Transcribe the listing from the line with "Open the settings gear icon" to the line with "This screenshot has width=1014, height=513.", including both of those lines, and reproduce each one without any change.

[START Given records]

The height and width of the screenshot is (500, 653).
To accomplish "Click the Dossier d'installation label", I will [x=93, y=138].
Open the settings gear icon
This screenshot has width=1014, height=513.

[END Given records]
[START Given records]

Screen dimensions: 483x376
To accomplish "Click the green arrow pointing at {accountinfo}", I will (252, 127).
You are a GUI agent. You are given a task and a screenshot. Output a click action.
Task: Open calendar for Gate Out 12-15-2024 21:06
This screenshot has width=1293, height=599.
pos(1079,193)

[END Given records]

* _Exercise result_:
Open the settings gear icon
This screenshot has width=1014, height=513.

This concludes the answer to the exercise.